L’observation jeta un froid. Robert s’était tu, et Thompson ne jugea pas à propos de l’inviter à reprendre le fil de son discours. Sur un signe de lui, Ignacio Porta ordonna le départ, et les touristes s’engagèrent à sa suite sur le cirque de Las Canadas.

On l’entamait d’un cœur léger, cette traversée. Les proportions du cirque semblaient en somme assez restreintes, et nul ne doutait qu’on ne fût à la base du cône en moins d’une demi-heure.

Mais cette demi-heure s’écoula sans que l’on parût s’être approché du but d’une manière sensible. Au départ, on aurait cru le toucher. On pouvait le croire encore. On ne le touchait pas.

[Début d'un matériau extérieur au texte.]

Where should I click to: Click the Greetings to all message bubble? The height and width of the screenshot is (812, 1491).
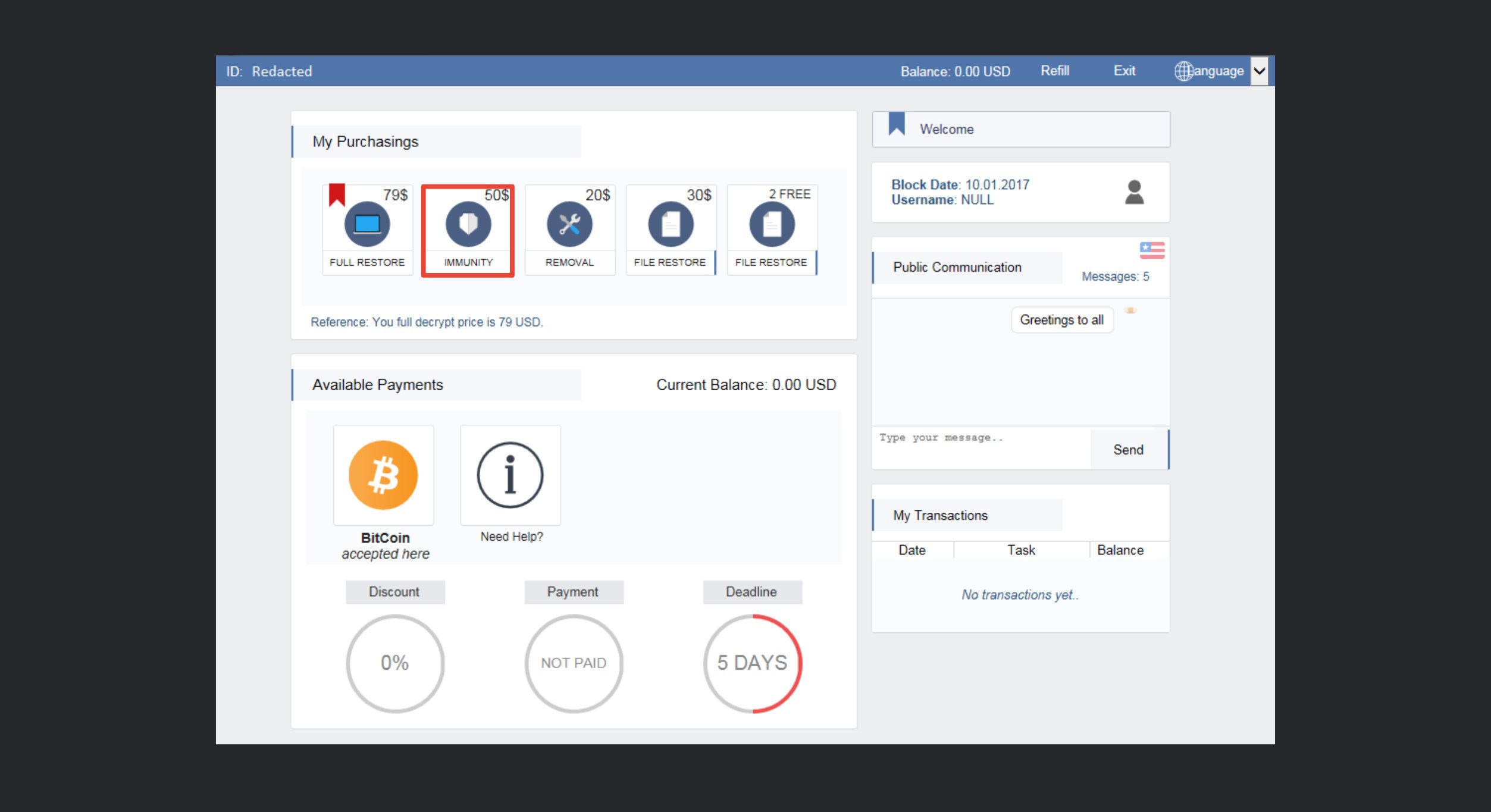point(1061,320)

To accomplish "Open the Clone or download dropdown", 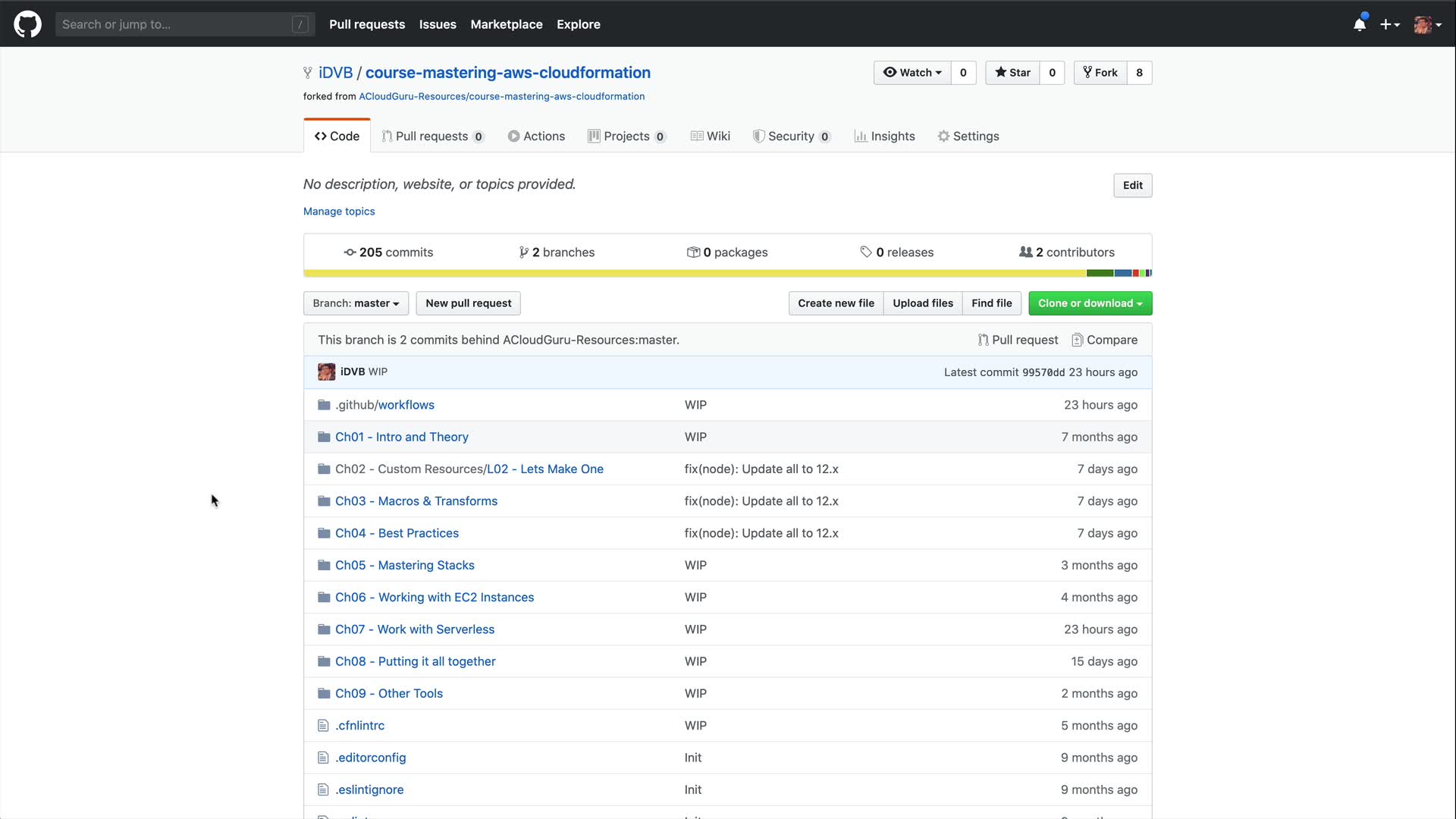I will point(1090,303).
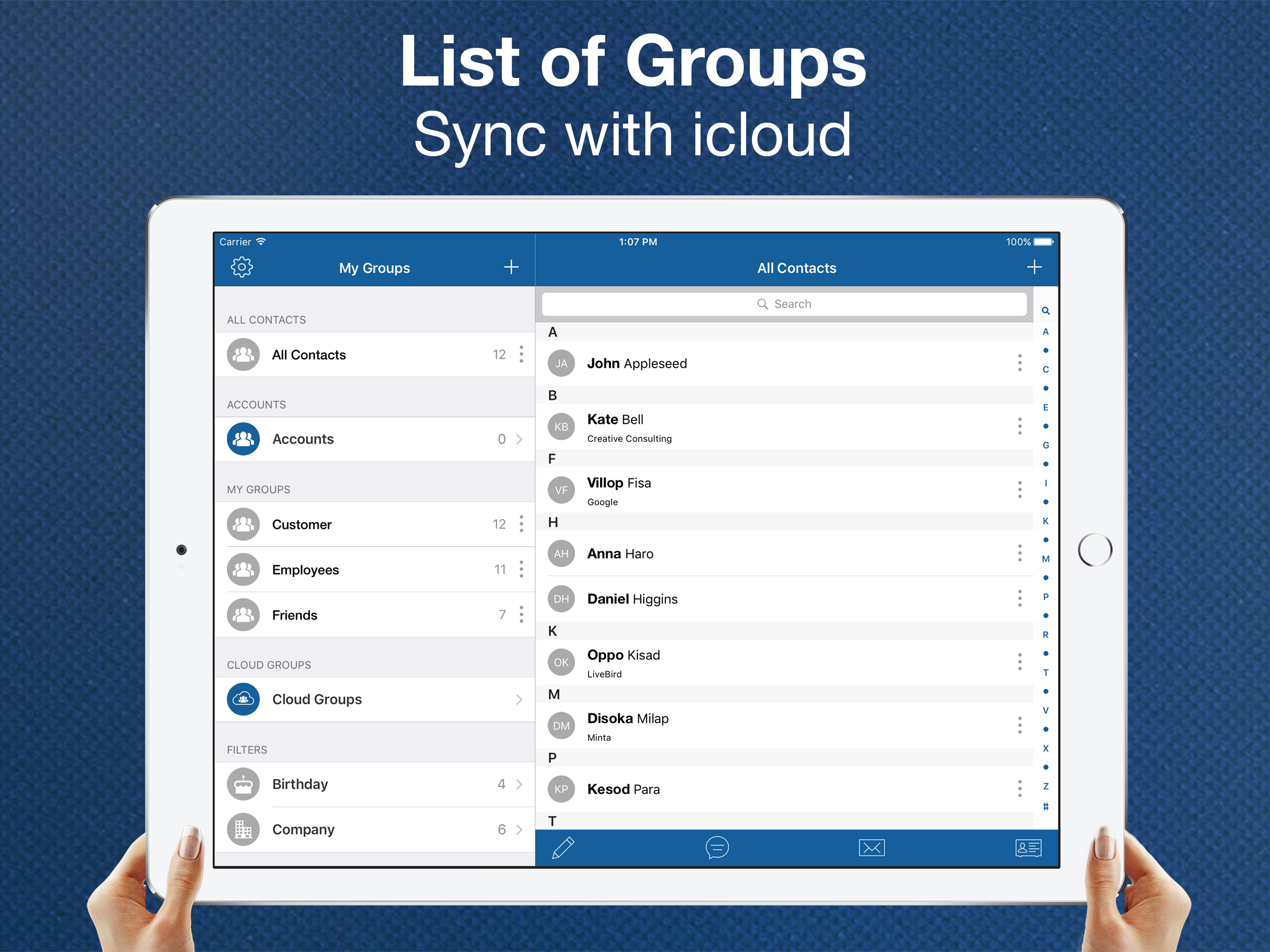Click the magnifier icon atop the alphabet index
Screen dimensions: 1270x952
1045,311
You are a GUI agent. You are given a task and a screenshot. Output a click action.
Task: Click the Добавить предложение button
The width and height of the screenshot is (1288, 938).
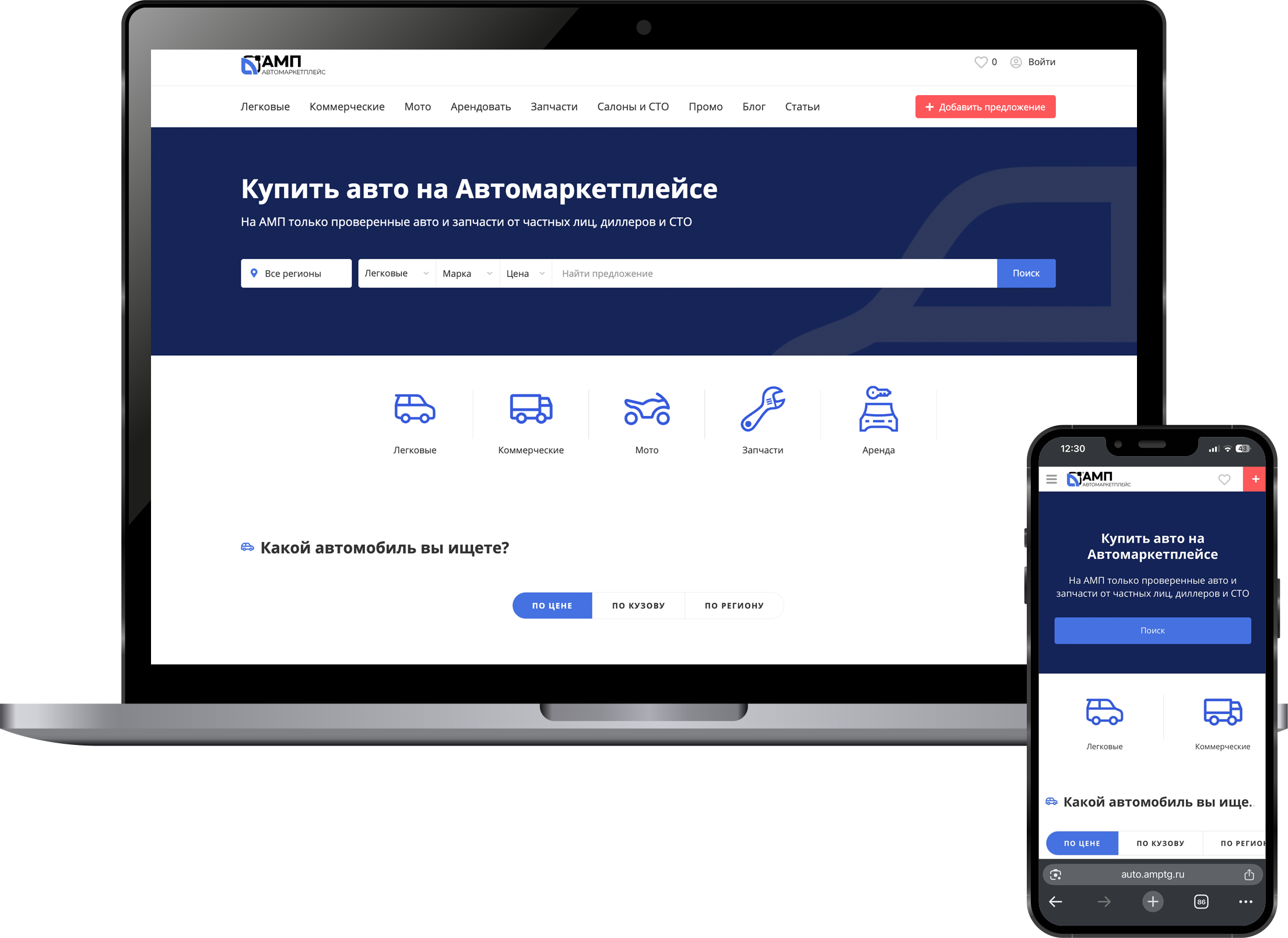(985, 107)
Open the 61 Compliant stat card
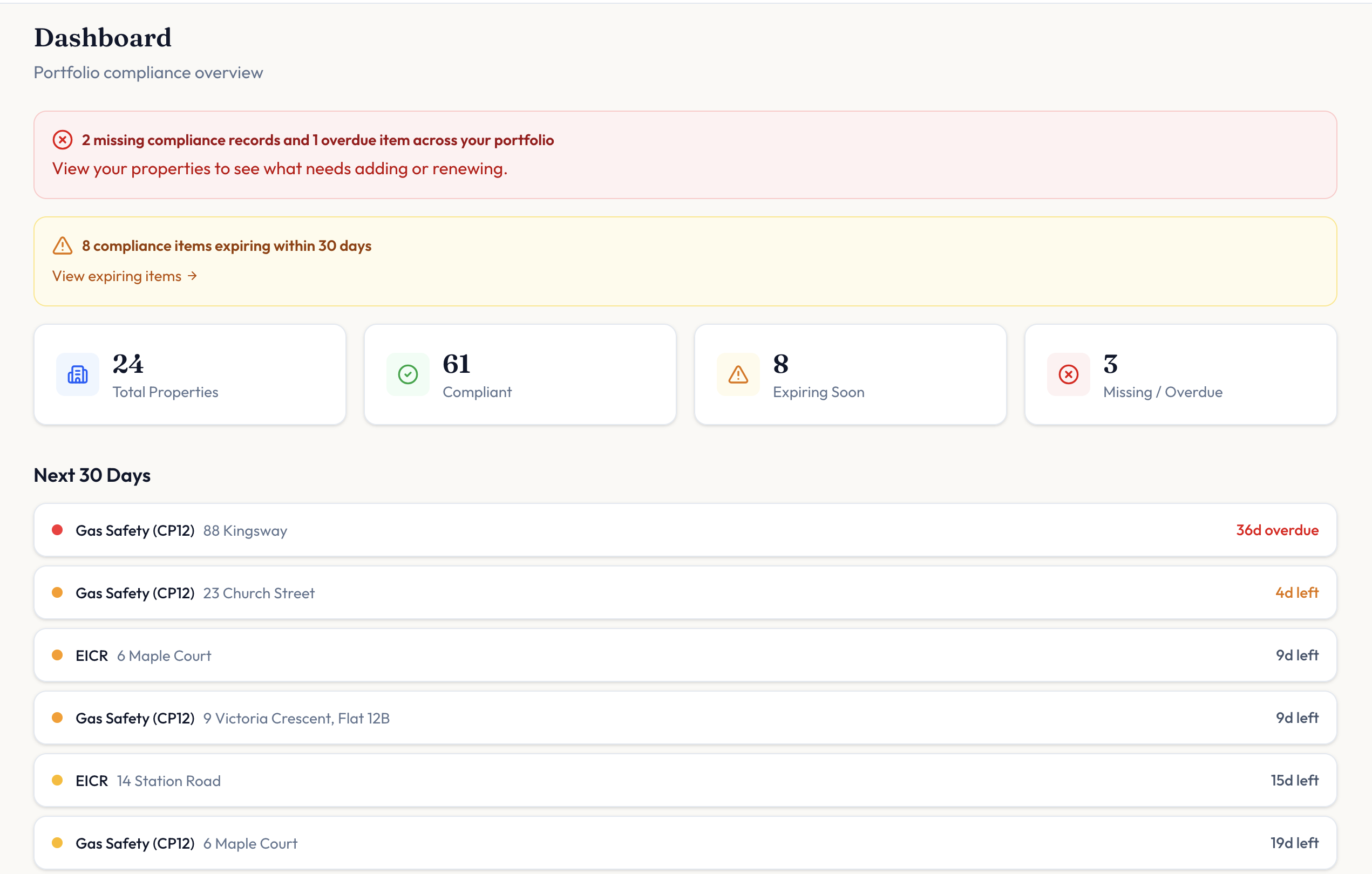1372x874 pixels. (x=520, y=374)
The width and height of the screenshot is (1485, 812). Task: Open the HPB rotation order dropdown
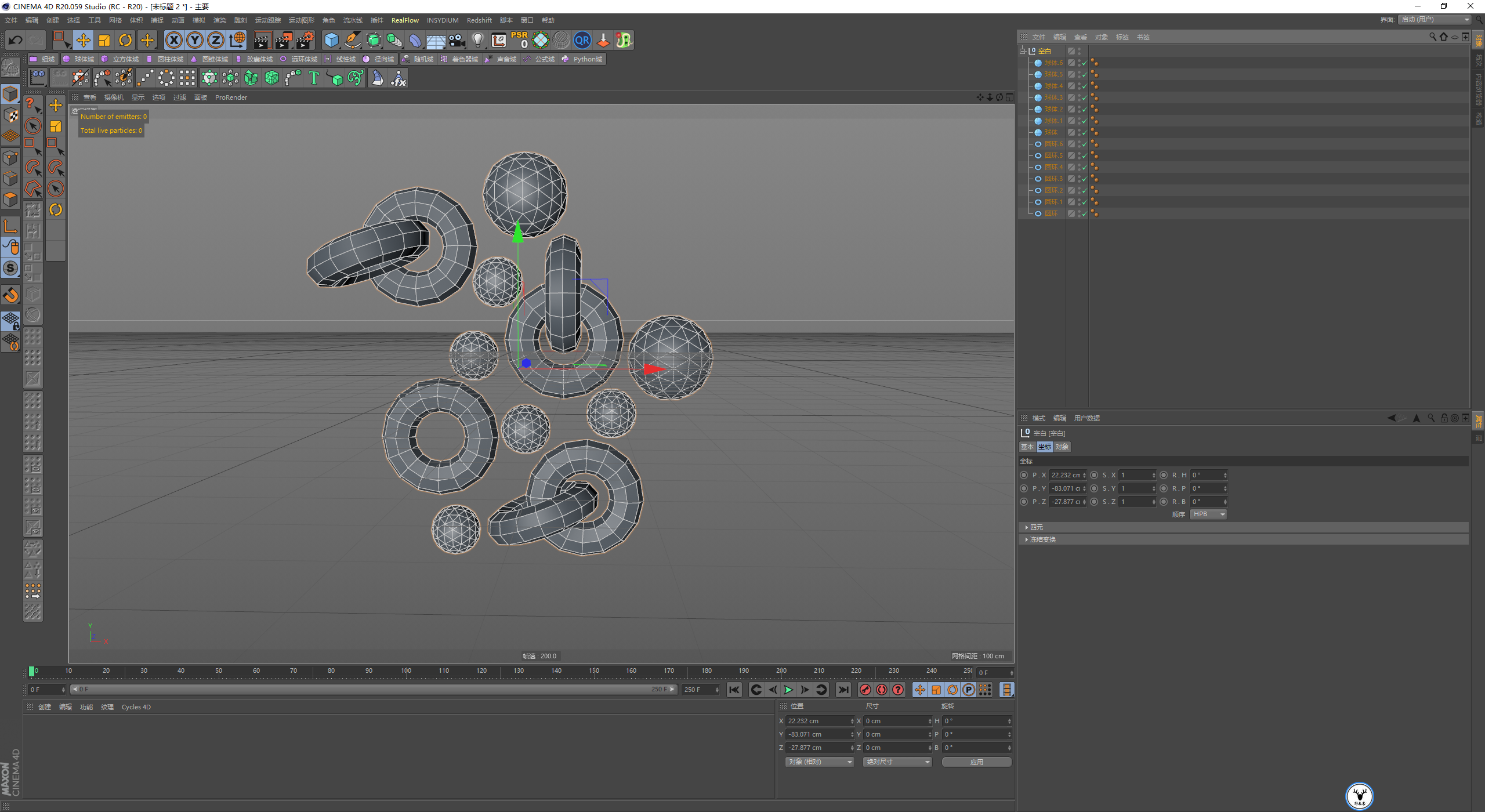[1208, 514]
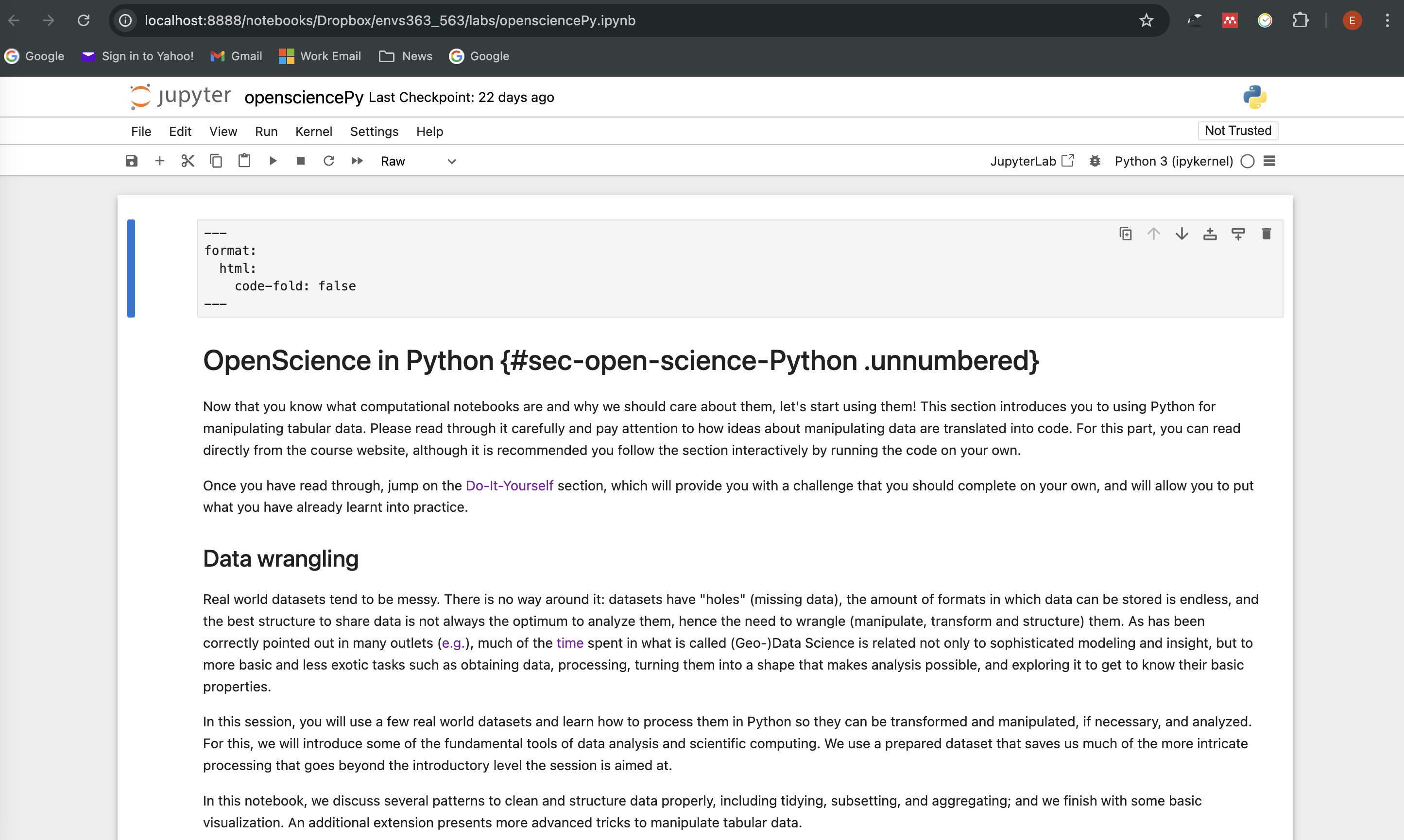Move the selected cell down
1404x840 pixels.
pos(1181,234)
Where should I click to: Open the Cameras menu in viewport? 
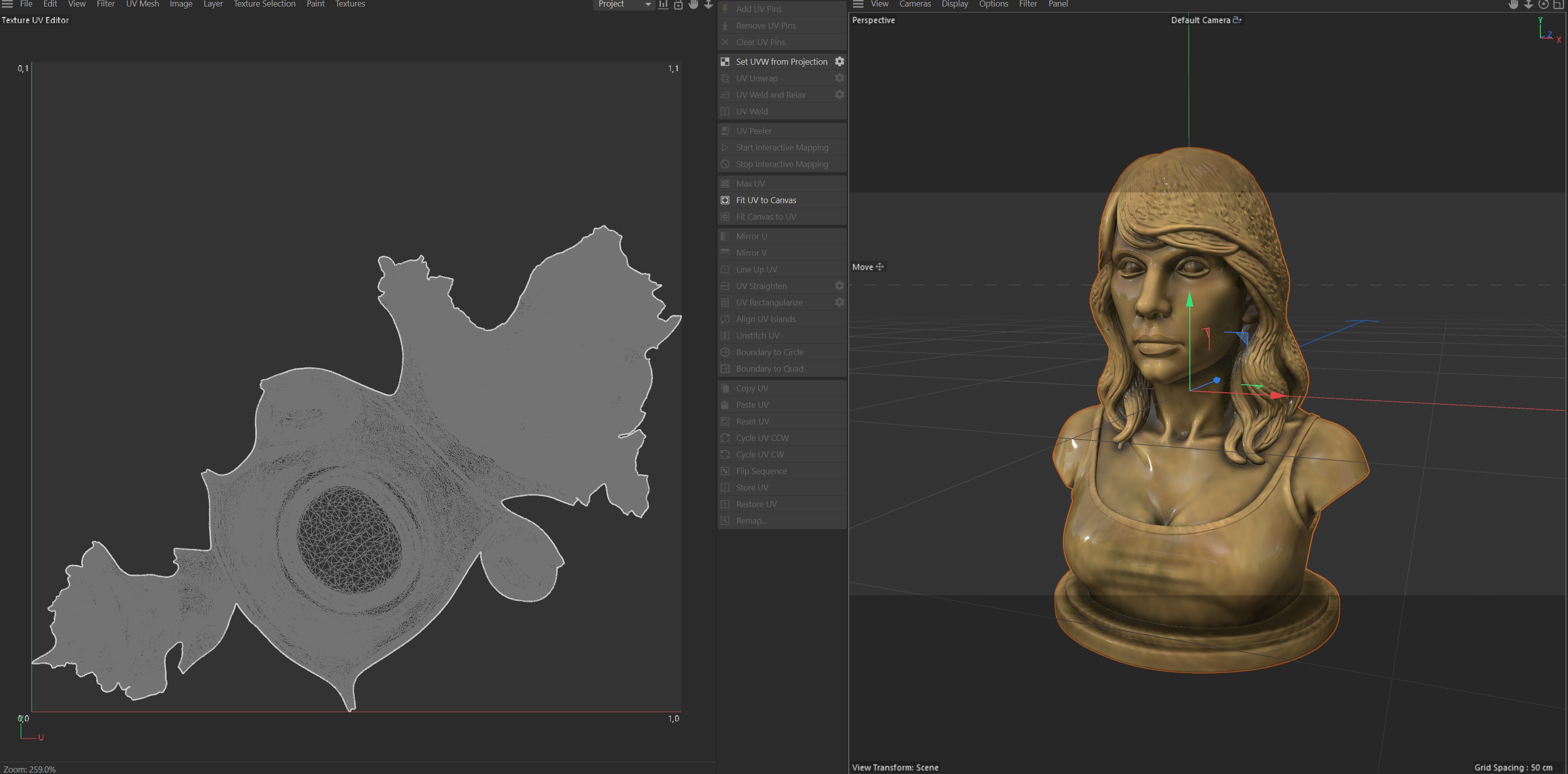coord(914,4)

En outre, le terrain était pire peut-être que dans la traversée du Portillo. Ce n’était que bosses et crevasses, sans autre végétation que de rares et misérables touffes de rétamas.

« Pardon, monsieur le Professeur, demanda l’un des touristes à Robert, combien faut-il donc de temps pour traverser cet abominable plateau ?

— Environ trois heures, monsieur, répondit Robert.

Cette réponse sembla faire réfléchir le touriste et ses plus proches voisins.

— Et après la traversée du plateau, reprit le touriste inquiet, quelle distance nous séparera du sommet ?

— Quinze cents mètres environ, suivant la verticale, » dit laconiquement Robert.

Le questionneur s’abîma en des réflexions plus profondes, et maugréa quelques injures à l’adresse des impedimenta de la route.

Il faut avouer que la promenade n’avait plus rien de très agréable. Le froid, à cette altitude, commençait à devenir assez vif, tandis que brûlaient les rayons du soleil, insuffisamment tamisés par l’air raréfié. Grillés en avant, gelés en arrière, les touristes appréciaient modérément ce système de compensation.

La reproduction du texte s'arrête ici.